1 Peter 2

If it’s hard getting started with these non-Paul letters, join the live conversation today at the chapel, 12:30-2pm, or talk with me anytime. I already hear that some of you can’t hear this as ‘pastoral, liturgical’ discourse, without some legalistic, quasi-judicial voice from your past interrupting and using the same words to justify who belongs and is ‘saved’, and who is going to hell.

Perhaps it was ever thus, and why this letter moves from its introduction to acknowledging the risks of less worthy attitudes and feelings. Don’t come clinging to your self-justifying pride in this devotional study, as if you were academics or ecclesiastical bureaucrats! Come to nurse, taste and see, God is good. Grow like a baby, build like a bit of brick and mortar on a ‘living stone’ – part of a collective, a movement, not a superior elite individual star!

Collectively, as a people, we claim this promise, using the language of Hebrew scriptures. Did you catch the echoes from our recent reading of The Twelve: once you were no people, now you are God’s people? Imagine yourselves as resident aliens, landed immigrants or asylum seekers, trying to avoid harassment and earn your welcome by the powers-that-be. Living in Turkey, under Roman governors – don’t give our people a bad name as Christians!

The argument is launched halfway through today’s reading, and continues tomorrow, that sounds like a lot of law and order talk. Slaves, obey your masters even if they are jerks! Karl Marx blamed us Methodists of frustrating the possibility of revolution in industrial England, for piety like this. If we are in charge, with power, running the show, this submission talk is as bad as Romans 13 was when we read it last fall, in the echoes of Trump’s acolytes. But if we are resident aliens, wetback ‘illegals’ ourselves, this advice is shrewd.

Today’s teaching concludes by developing the Second Isaiah vision songs, of a Suffering Servant. This is not a hero, a gunslinger or a revolutionary, but one who, like us, does not get their ‘just deserts’, but suffers unjustly. Isaiah’s model is offered as the way to understand Jesus, and in turn the way that we should behave within any social order of this age. We who wandered astray, can claim the comforts of being part of a flock with a shepherd, even if that means individually that we in our turn may be led ‘like lambs to slaughter’.

Close to my word quota today – we’ll keep up the conversation tomorrow.

1 Peter 2

Text: NRSV

1 Rid yourselves, therefore, of all malice, and all guile, insincerity, envy, and all slander.

2Like newborn infants, long for the pure, spiritual milk, so that by it you may grow into salvation—

3if indeed you have tasted that the Lord is good.

4 Come to him, a living stone, though rejected by mortals yet chosen and precious in God’s sight, and

5like living stones, let yourselves be built into a spiritual house, to be a holy priesthood, to offer spiritual sacrifices acceptable to God through Jesus Christ.
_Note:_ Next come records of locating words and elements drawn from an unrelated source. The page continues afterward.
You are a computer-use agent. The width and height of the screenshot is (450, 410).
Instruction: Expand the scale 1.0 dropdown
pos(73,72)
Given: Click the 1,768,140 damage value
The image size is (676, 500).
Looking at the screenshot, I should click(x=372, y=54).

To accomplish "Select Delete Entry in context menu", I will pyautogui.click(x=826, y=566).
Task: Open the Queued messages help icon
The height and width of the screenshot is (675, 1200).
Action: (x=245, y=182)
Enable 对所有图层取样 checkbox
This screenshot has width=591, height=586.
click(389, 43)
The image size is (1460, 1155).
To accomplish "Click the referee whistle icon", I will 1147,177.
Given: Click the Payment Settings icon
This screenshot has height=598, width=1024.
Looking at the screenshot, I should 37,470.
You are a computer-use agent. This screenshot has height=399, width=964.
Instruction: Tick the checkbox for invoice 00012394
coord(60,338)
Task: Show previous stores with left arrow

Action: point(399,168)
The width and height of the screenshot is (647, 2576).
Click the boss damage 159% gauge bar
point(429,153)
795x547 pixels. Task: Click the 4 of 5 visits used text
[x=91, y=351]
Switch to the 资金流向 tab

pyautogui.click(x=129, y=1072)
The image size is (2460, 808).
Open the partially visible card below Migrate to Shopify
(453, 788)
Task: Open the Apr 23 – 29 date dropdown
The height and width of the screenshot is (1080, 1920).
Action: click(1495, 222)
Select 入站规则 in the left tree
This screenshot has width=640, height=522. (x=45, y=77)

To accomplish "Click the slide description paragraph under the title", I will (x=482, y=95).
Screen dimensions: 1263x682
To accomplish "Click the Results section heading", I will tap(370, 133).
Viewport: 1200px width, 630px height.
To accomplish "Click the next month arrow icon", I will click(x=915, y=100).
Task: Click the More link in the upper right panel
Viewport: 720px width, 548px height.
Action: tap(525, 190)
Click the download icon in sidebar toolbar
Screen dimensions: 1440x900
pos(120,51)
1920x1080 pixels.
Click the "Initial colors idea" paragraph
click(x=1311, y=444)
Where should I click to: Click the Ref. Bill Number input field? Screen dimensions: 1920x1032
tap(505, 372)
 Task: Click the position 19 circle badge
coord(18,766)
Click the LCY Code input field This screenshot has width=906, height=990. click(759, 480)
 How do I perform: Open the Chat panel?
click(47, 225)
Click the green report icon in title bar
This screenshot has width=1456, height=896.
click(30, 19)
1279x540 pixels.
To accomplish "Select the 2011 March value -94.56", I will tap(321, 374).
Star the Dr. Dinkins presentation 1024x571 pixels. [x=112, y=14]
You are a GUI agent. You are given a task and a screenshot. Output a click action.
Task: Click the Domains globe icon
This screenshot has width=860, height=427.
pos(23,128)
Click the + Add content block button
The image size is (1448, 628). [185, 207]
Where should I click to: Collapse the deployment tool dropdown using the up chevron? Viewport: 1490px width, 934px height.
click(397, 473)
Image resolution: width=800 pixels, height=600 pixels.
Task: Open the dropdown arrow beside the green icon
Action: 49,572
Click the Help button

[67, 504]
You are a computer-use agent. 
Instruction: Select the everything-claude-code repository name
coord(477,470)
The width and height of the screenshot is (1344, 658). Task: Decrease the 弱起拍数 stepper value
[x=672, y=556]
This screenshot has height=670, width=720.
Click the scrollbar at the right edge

6For it stands in scripture: ‘See, I am laying in Zion a stone, a cornerstone chosen and precious; and whoever believes in him will not be put to shame.’

7To you then who believe, he is precious; but for those who do not believe, ‘The stone that the builders rejected has become the very head of the corner’,

8and ‘A stone that makes them stumble, and a rock that makes them fall.’ They stumble because they disobey the word, as they were destined to do.

9 But you are a chosen race, a royal priesthood, a holy nation, God’s own people, in order that you may proclaim the mighty acts of him who called you out of darkness into his marvellous light.

10 Once you were not a people, but now you are God’s people; once you had not received mercy, but now you have received mercy.

11 Beloved, I urge you as aliens and exiles to abstain from the desires of the flesh that wage war against the soul.

12Conduct yourselves honourably among the Gentiles, so that, though they malign you as evildoers, they may see your honourable deeds and glorify God when he comes to judge.

13 For the Lord’s sake accept the authority of every human institution, whether of the emperor as supreme,

14or of governors, as sent by him to punish those who do wrong and to praise those who do right.

15For it is God’s will that by doing right you should silence the ignorance of the foolish.

16As servants of God, live as free people, yet do not use your freedom as a pretext for evil.

17Honour everyone. Love the family of believers. Fear God. Honour the emperor.

18 Slaves, accept the authority of your masters with all deference, not only those who are kind and gentle but also those who are harsh.

19For it is to your credit if, being aware of God, you endure pain while suffering unjustly.

20If you endure when you are beaten for doing wrong, where is the credit in that? But if you endure when you do right and suffer for it, you have God’s approval.

21For to this you have been called, because Christ also suffered for you, leaving you an example, so that you should follow in his steps.

22 ‘He committed no sin, and no deceit was found in his mouth.’

23When he was abused, he did not return abuse; when he suffered, he did not threaten; but he entrusted himself to the one who judges justly.

24He himself bore our sins in his body on the cross, so that, free from sins, we might live for righteousness; by his wounds you have been healed.

25For you were going astray like sheep, but now you have returned to the shepherd and guardian of your souls.